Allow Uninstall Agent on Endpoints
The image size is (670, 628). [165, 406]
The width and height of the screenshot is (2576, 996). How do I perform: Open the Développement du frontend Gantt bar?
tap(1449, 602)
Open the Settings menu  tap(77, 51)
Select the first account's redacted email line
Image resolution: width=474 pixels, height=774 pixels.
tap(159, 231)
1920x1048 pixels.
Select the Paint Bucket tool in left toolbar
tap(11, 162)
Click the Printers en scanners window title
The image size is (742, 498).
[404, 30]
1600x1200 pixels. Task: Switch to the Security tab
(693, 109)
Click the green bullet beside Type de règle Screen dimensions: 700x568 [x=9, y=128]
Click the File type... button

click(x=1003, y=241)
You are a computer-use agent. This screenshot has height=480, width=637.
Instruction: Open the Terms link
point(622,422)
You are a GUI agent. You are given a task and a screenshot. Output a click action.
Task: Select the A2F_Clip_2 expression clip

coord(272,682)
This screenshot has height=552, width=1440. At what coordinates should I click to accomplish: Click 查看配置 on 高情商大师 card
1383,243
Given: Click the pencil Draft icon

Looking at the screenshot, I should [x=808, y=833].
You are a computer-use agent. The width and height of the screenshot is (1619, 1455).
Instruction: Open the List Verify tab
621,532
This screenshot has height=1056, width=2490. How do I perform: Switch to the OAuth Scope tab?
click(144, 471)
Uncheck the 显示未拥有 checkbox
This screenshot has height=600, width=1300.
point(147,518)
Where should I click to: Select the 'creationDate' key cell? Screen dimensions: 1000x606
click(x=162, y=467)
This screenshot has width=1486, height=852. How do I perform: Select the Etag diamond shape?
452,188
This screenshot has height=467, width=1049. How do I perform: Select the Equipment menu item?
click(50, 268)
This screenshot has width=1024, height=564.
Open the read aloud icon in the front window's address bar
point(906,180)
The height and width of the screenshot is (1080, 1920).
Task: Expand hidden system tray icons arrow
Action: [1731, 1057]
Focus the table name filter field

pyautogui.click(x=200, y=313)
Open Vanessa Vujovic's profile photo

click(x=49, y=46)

====

Work required>
Lay out every line of the records above as a numbered list, leaving out the blank lines.

Written solution>
1. Allow Uninstall Agent on Endpoints
2. The image size is (670, 628). [165, 406]
3. The width and height of the screenshot is (2576, 996). How do I perform: Open the Développement du frontend Gantt bar?
4. tap(1449, 602)
5. Open the Settings menu  tap(77, 51)
6. Select the first account's redacted email line
7. Image resolution: width=474 pixels, height=774 pixels.
8. tap(159, 231)
9. 1920x1048 pixels.
10. Select the Paint Bucket tool in left toolbar
11. tap(11, 162)
12. Click the Printers en scanners window title
13. The image size is (742, 498).
14. [404, 30]
15. 1600x1200 pixels. Task: Switch to the Security tab
16. (693, 109)
17. Click the green bullet beside Type de règle Screen dimensions: 700x568 [x=9, y=128]
18. Click the File type... button
19. click(x=1003, y=241)
20. You are a computer-use agent. This screenshot has height=480, width=637.
21. Instruction: Open the Terms link
22. point(622,422)
23. You are a GUI agent. You are given a task and a screenshot. Output a click action.
24. Task: Select the A2F_Clip_2 expression clip
25. coord(272,682)
26. This screenshot has height=552, width=1440. At what coordinates should I click to accomplish: Click 查看配置 on 高情商大师 card
27. 1383,243
28. Given: Click the pencil Draft icon
29. Looking at the screenshot, I should [x=808, y=833].
30. You are a computer-use agent. The width and height of the screenshot is (1619, 1455).
31. Instruction: Open the List Verify tab
32. 621,532
33. This screenshot has height=1056, width=2490. How do I perform: Switch to the OAuth Scope tab?
34. click(144, 471)
35. Uncheck the 显示未拥有 checkbox
36. This screenshot has height=600, width=1300.
37. point(147,518)
38. Where should I click to: Select the 'creationDate' key cell? Screen dimensions: 1000x606
39. click(x=162, y=467)
40. This screenshot has width=1486, height=852. How do I perform: Select the Etag diamond shape?
41. 452,188
42. This screenshot has height=467, width=1049. How do I perform: Select the Equipment menu item?
43. click(50, 268)
44. This screenshot has width=1024, height=564.
45. Open the read aloud icon in the front window's address bar
46. point(906,180)
47. The height and width of the screenshot is (1080, 1920).
48. Task: Expand hidden system tray icons arrow
49. Action: [1731, 1057]
50. Focus the table name filter field
51. pyautogui.click(x=200, y=313)
52. Open Vanessa Vujovic's profile photo
53. click(x=49, y=46)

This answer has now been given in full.